Keep in mind that summer is about to start, this year is only really busy because of SAT which are going to be over with soon.

The actually purchase of the horse will not be until after I've finished my SATs and finals. Next year I will be back to riding 4 to 5 days a week. 7 days during the summer.


----------



## notorious_ (Apr 25, 2008)

Supermane said:


> Keep in mind that summer is about to start, this year is only really busy because of SAT which are going to be over with soon.
> 
> The actually purchase of the horse will not be until after I've finished my SATs and finals. Next year I will be back to riding 4 to 5 days a week. 7 days during the summer.

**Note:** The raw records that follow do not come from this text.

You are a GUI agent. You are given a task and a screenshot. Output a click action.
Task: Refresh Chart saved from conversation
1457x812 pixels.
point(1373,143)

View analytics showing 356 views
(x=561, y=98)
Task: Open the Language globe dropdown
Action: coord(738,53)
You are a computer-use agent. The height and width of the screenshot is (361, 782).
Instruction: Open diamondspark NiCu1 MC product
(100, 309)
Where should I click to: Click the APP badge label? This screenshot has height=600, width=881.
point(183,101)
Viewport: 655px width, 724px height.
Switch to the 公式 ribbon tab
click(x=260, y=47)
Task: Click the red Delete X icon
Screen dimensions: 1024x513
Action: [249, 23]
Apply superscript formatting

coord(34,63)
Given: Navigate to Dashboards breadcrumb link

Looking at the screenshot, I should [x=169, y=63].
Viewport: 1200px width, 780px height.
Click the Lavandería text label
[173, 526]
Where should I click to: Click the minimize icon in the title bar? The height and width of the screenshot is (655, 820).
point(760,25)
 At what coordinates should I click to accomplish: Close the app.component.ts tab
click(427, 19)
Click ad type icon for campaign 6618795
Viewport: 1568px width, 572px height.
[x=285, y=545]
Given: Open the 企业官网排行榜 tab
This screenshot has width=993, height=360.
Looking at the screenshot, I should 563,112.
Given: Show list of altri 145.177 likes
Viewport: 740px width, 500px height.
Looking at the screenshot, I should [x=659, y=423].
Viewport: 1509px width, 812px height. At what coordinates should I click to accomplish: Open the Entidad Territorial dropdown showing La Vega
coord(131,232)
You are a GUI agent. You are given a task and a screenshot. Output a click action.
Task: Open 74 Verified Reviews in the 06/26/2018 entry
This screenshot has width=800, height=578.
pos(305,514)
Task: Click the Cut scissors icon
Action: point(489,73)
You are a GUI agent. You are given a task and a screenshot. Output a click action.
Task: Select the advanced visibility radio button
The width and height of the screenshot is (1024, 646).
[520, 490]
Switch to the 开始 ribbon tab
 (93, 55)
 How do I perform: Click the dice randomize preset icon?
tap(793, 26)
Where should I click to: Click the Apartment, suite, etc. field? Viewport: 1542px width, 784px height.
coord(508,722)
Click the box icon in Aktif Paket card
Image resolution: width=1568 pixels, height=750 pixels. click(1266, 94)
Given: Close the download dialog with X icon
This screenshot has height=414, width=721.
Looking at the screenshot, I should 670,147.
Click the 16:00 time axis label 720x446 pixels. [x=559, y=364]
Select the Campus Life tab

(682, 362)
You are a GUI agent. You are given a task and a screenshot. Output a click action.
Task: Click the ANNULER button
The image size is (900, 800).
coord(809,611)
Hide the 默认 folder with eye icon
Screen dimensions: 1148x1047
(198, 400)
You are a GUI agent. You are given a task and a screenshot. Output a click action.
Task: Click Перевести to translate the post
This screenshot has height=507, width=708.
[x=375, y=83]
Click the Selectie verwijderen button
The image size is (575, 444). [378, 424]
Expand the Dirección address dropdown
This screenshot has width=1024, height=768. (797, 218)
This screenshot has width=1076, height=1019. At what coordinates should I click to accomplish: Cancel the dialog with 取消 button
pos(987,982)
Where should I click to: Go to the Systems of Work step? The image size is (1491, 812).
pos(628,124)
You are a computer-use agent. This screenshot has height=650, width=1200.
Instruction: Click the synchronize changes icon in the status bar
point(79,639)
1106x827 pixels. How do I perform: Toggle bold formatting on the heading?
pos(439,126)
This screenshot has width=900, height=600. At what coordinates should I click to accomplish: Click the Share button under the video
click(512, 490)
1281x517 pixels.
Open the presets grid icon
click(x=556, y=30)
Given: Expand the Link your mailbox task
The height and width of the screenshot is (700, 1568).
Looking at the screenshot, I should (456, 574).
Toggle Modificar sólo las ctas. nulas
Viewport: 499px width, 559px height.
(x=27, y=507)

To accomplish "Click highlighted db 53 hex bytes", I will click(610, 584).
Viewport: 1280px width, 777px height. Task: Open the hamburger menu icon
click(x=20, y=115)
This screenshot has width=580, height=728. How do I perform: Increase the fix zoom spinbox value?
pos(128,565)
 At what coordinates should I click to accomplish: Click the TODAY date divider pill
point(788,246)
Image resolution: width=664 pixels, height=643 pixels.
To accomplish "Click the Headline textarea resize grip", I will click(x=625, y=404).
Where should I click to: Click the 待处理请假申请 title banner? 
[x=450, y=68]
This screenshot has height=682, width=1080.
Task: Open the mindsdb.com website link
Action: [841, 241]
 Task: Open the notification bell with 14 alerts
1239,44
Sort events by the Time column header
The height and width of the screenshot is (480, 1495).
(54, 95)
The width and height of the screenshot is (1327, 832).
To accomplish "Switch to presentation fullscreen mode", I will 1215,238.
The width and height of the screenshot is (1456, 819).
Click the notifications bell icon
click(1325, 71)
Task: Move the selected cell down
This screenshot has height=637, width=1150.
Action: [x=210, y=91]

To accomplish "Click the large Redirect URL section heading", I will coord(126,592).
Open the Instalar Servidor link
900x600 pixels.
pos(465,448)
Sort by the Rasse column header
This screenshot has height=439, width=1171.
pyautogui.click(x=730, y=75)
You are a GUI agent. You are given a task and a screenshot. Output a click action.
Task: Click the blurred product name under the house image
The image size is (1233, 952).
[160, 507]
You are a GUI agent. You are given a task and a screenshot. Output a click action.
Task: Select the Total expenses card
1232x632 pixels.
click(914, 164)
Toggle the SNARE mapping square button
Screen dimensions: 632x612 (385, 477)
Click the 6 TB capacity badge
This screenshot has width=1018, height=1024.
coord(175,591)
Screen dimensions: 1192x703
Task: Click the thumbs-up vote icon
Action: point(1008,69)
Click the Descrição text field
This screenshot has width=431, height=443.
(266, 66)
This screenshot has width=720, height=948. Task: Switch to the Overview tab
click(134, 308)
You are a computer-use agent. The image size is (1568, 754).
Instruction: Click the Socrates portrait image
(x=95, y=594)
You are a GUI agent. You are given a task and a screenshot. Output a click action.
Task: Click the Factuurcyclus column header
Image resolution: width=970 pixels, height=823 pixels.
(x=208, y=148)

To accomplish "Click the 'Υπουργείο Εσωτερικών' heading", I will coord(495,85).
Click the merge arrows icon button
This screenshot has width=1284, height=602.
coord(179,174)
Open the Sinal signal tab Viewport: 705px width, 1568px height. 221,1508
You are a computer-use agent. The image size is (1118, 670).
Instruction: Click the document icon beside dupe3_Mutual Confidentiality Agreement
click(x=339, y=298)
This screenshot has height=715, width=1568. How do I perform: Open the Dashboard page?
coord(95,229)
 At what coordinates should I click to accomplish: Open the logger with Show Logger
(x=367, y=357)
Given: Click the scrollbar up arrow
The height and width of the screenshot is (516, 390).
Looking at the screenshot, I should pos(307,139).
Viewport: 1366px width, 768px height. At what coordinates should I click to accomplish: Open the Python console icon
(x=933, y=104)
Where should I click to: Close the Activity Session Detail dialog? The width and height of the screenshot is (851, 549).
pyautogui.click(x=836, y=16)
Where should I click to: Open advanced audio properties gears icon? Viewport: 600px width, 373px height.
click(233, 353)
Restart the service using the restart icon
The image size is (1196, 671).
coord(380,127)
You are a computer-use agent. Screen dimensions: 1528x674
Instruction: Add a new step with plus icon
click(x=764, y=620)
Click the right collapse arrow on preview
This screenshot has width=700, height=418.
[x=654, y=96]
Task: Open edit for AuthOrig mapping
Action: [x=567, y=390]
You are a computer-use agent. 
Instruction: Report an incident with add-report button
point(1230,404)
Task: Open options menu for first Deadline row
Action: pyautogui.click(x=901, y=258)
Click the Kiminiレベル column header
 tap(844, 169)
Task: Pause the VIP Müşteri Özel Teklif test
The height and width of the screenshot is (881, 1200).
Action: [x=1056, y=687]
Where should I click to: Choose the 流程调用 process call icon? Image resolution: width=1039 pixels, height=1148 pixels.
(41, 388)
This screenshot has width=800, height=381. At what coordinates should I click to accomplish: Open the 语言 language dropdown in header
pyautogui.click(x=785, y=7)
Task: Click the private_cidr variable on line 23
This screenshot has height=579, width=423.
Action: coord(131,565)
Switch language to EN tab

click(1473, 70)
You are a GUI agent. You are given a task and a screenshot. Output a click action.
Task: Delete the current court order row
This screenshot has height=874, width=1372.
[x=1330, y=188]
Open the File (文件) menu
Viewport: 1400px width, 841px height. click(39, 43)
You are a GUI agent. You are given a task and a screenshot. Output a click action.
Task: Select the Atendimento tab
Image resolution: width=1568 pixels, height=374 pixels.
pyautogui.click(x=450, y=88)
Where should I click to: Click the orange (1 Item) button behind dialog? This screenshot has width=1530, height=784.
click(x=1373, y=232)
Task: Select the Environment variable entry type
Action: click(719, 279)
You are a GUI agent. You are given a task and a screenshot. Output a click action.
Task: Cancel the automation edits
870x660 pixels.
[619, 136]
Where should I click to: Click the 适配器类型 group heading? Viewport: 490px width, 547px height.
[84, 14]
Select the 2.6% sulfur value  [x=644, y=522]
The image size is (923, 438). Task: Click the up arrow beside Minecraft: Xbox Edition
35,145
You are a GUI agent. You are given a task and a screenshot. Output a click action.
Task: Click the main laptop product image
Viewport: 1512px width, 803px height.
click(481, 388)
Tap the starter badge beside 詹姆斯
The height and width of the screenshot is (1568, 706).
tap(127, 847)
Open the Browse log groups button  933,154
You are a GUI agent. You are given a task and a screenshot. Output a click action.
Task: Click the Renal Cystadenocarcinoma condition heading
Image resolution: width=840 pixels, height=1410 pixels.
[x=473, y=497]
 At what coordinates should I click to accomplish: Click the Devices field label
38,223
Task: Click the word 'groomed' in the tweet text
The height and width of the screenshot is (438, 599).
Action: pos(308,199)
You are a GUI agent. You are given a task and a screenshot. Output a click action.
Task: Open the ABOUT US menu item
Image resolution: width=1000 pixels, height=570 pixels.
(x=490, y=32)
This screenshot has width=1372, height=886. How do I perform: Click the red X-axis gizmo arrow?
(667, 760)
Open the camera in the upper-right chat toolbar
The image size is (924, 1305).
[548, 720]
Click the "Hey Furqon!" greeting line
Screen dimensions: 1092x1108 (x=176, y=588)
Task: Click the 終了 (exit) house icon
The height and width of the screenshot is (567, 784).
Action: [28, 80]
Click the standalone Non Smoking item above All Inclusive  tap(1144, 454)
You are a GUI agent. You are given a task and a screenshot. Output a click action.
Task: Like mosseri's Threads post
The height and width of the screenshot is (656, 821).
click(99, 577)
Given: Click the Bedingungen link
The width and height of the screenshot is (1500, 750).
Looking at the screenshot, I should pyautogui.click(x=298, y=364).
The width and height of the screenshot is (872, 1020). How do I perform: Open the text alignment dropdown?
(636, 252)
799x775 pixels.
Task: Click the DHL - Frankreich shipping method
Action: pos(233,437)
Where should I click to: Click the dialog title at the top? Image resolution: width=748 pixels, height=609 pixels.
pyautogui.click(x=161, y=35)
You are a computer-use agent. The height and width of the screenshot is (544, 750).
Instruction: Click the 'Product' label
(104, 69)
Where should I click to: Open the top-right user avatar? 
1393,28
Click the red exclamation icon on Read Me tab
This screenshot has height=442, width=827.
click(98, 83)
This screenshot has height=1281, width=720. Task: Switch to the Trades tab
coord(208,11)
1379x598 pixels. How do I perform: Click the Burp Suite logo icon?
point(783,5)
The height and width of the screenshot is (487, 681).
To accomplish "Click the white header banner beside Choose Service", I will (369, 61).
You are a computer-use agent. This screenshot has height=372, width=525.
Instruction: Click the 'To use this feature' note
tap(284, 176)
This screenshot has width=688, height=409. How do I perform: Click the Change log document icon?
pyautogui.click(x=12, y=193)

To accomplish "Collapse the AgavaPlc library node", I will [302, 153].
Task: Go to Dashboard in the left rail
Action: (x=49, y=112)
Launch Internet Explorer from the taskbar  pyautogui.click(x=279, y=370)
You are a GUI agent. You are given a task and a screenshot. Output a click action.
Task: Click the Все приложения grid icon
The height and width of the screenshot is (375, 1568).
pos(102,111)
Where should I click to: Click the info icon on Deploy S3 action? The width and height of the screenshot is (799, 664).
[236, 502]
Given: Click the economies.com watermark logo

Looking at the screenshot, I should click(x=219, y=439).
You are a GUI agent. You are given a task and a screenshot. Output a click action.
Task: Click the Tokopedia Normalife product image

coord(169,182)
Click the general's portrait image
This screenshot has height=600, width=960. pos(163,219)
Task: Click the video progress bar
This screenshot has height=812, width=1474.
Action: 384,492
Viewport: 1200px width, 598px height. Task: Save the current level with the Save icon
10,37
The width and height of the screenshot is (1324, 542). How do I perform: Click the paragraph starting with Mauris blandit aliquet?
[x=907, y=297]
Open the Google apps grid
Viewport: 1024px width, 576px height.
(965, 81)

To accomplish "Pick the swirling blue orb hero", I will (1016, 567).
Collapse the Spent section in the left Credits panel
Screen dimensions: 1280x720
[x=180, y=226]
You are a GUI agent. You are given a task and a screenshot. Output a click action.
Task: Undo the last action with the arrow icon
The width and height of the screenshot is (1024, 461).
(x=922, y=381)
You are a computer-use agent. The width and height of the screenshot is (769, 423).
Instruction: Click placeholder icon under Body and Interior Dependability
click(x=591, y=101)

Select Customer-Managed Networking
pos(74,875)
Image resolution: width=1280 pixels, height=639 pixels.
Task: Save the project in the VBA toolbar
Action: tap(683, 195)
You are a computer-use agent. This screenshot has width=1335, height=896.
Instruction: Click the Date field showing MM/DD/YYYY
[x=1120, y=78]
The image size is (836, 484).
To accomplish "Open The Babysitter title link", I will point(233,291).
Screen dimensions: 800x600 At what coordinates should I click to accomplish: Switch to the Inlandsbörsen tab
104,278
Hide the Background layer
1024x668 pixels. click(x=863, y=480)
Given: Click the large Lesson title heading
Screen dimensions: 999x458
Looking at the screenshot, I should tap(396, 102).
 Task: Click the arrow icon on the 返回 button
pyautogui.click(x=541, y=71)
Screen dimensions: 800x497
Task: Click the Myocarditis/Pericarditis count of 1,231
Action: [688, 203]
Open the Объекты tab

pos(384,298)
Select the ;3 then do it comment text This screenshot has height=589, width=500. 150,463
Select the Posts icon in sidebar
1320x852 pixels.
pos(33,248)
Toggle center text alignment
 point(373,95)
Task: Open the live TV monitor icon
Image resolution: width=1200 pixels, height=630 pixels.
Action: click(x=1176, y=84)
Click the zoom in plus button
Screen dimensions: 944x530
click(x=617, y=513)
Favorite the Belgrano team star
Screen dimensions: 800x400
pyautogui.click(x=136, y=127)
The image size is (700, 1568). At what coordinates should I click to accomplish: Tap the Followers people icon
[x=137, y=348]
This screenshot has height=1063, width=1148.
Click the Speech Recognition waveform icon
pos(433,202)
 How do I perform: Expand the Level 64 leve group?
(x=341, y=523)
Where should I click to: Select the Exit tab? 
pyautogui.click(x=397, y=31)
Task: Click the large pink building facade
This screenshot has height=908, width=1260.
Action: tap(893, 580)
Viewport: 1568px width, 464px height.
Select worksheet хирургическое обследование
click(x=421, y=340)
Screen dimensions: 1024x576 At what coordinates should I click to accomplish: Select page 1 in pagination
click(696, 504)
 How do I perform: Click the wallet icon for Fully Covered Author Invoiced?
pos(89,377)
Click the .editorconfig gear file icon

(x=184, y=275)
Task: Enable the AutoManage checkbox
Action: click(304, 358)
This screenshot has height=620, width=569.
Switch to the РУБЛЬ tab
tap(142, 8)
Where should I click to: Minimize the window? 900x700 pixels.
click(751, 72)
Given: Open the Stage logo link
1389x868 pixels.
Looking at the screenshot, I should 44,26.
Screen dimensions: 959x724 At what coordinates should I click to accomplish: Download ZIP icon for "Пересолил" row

haha, that sounds MUCH better! i hate to see horses who are rarely ridden. =[


----------



## PoptartShop (Jul 25, 2010)

Oh, that's good!  That is much better, good. 
Yeah, I don't like that either.


----------



## Supermane (Sep 23, 2007)

Same, my current horse isn't out of work *I* just don't have enough time to devote to him right now. He is ridden every day, by me, his half leaser, or my trainer. However, my trainer and I both agree that he would better suited for an adult or a larger rider.


----------



## PoptartShop (Jul 25, 2010)

Yeah, I understand.  So, which one do you like the most? It's up to youu!


----------



## Supermane (Sep 23, 2007)

I haven't looked at any of them in person or even contacted the owners yet. I just wanted to see if people thought they were worth a look at.

The paint we will be looking at fairly soon, but we aren't really in a rush to buy a horse.


----------



## my2geldings (Feb 18, 2008)

I liked the last one. I am not much for appendix bred horses but of all the ones you posted I liked the last one best. What about a Canadian? :lol:


----------



## carriedenaee (Apr 17, 2008)

you know i dont ride my horse everyday and i compete..there are plenty of days where i just go to feed and groom, not ride..just spend time with them..i feel like since i started doin this i have gotten a better reaction out of them when i go around them...they like to ride and need to ride...but horses love companionship too...so i dont think it is necessary to have to work them 5-7 days a week...i think it might be different for every horse too though..i jsut like for my horses to have a little play time with me...out in the pasture...during grooming wherever...i used to have a saddle in hand every day and they used to never greet me much either....so i dont think becuase you cant ride more than 3 days you shouldnt necessarily forget about getting a horse...i have 5 kids...and i dont get to ride for a couple of weeks at a time some times...but my horses love me and do everything i ask of them when i do ride...and defiantely dont lack for attention...so go ahead and buy a horse if you have the money and can spend time with them..riding or not..just time


----------